P1-25 Evaluation of the BAM EHEC qPCR Assay Results in the ORA Laboratories

Monday, July 23, 2012
Exhibit Hall (Rhode Island Convention Center)
Wen Lin, U.S. Food and Drug Administration-ORA-DFS, Rockville, MD
Joy Waite-Cusic, FDA, Bellevue, WA
Introduction:  The BAM multiplex qPCR assay is designed to detect the stx1, stx2 genes and the Escherichia coli O157:H7 specific +93 SNP of the uidA gene.  This assay is the first qPCR assay to be routinely used in FDA for regulatory analyses.  Questions and concerns have arisen as implementation in the field laboratories has occurred.  Performance of the assay in the hands of the field analysts needs to be evaluated so that strengths and limitations of the assay can be assessed.

Purpose:  The purpose of this study is to evaluate performance characteristics of the EHEC qPCR screening assay for regulatory use. 

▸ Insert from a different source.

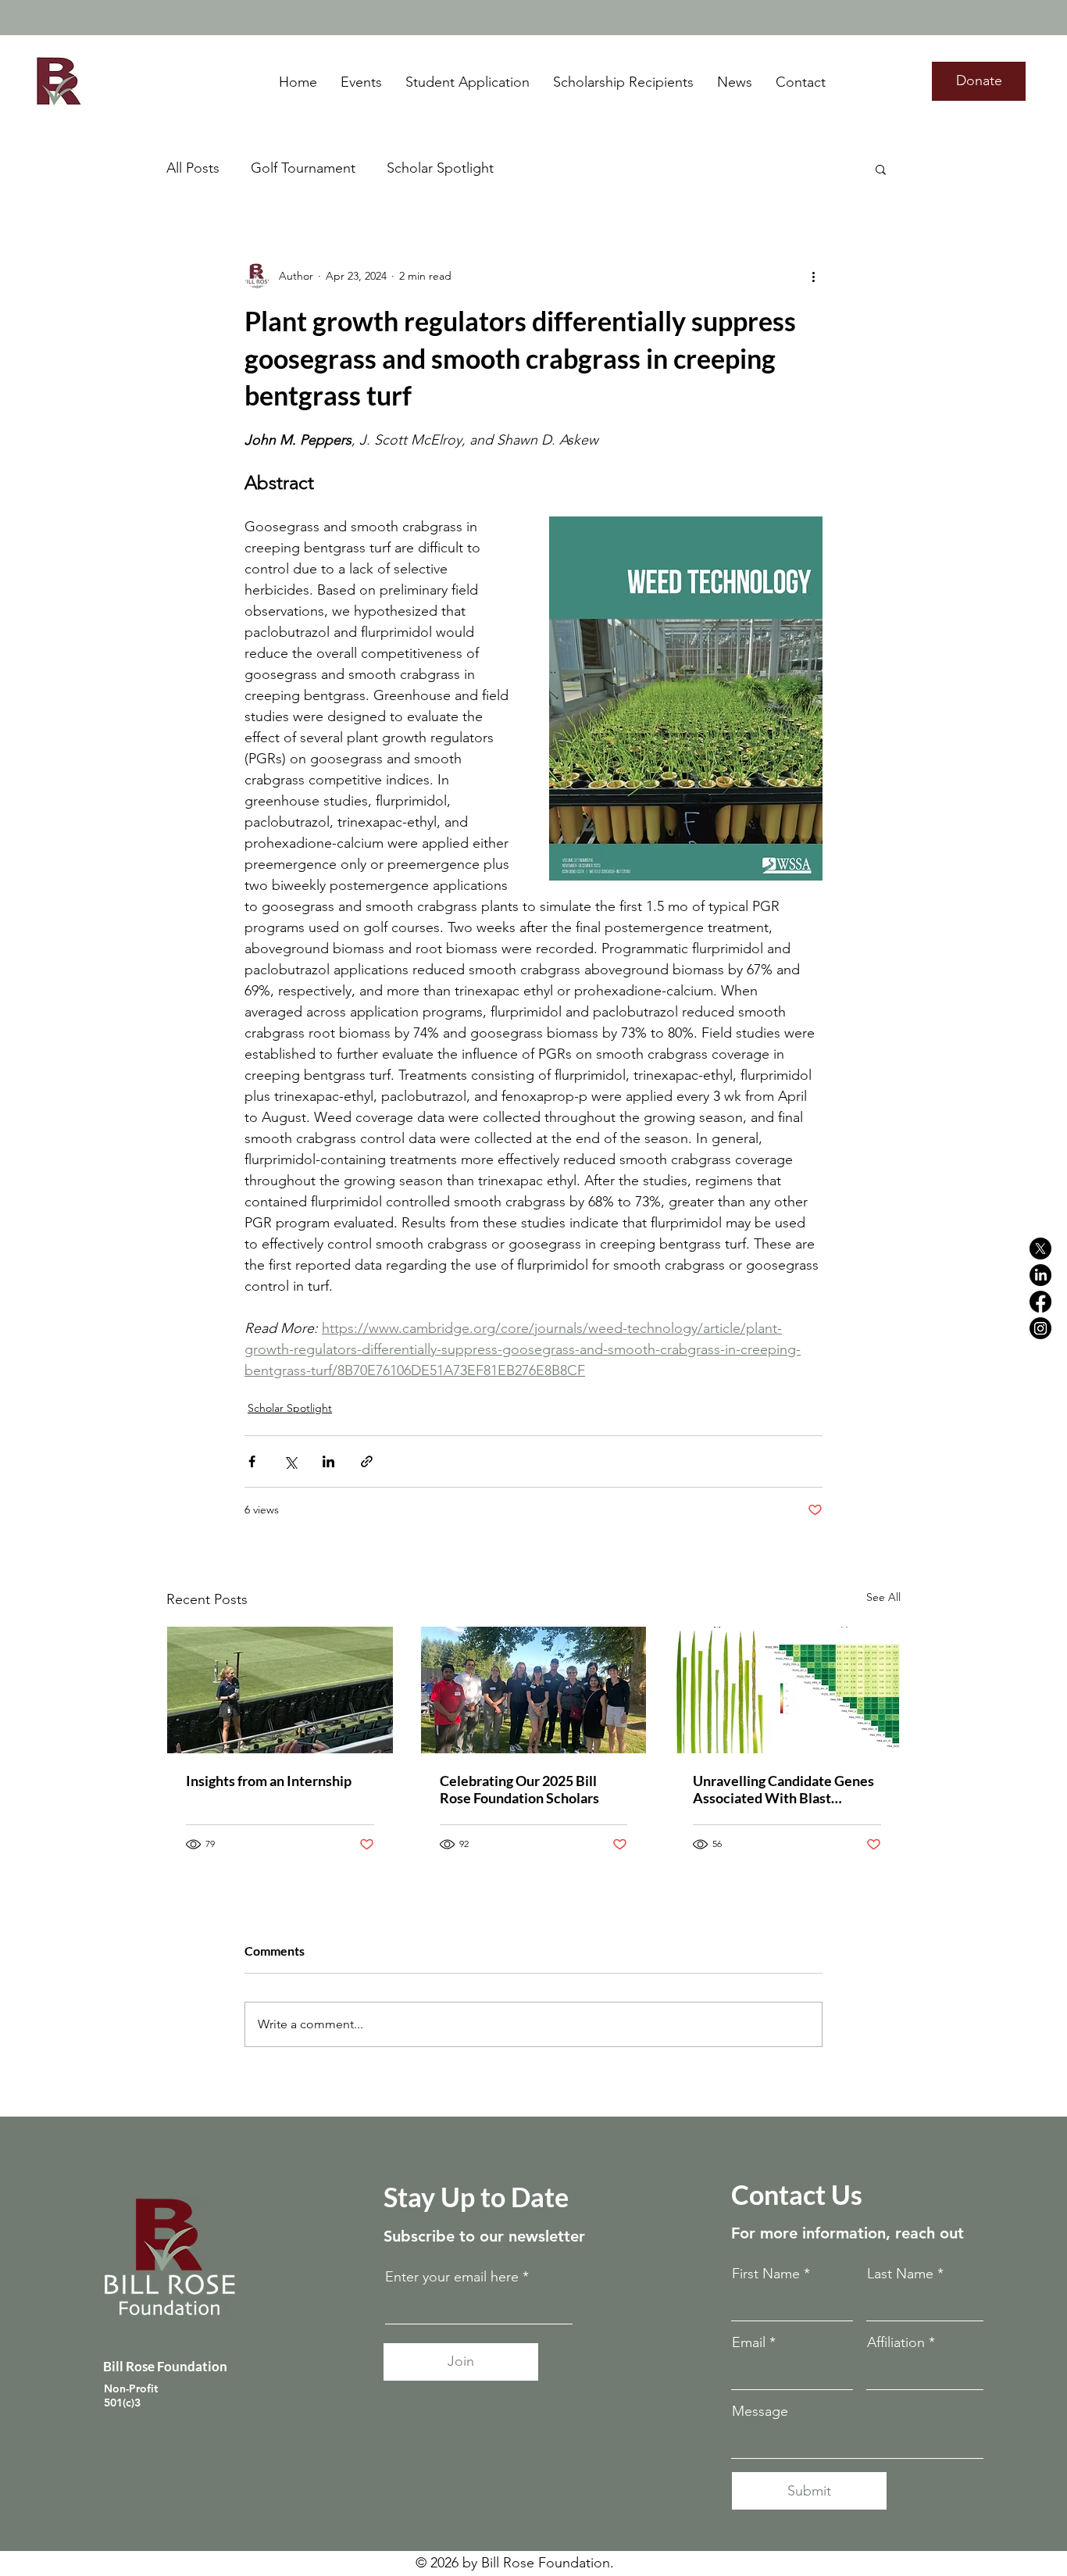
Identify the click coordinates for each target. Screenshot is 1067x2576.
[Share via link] (366, 1461)
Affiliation (896, 2342)
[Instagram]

Methods:  The qPCR runs between August 2007 and September 2010 were collected for evaluation. Data were compiled along with additional information about each sample and sub-sample collected from FACTS and ORADSS.  Descriptive statistics and further sub-analyses including Ct values for positive screens and internal amplification controls (IAC) were calculated by laboratory, by program, and by food types.  The qPCR runs were interpreted using PCR positive and negative template controls and IAC as the indices to one of three potential qualitative outcomes: negative, cannot rule out (CRO), or invalid.

Results:  One thousand and sixty three qPCR runs representing 2,163 samples (16,177 sub-samples) were collected.  Twelve samples were confirmed as positive culturally among 300 target positive CROs. One CRO sub-sample was confirmed to contain E. coli O157:H7; however, the uidA target was not detected in the initial screening.  Routine regulatory use of the qPCR screening assay for E. coli O157:H7 was capable of ruling out 82.3% of tested sub-samples as negative within 24 hours.  The inconclusive CRO results (12.7%) may be caused by high generic E. coli background, reagent lot, human error, or possible matrix inhibition.

Significance:   The data suggest that actions such as training, adequate DNA decontamination and modified procedure are recommended to improve the performance of EHEC qPCR assay.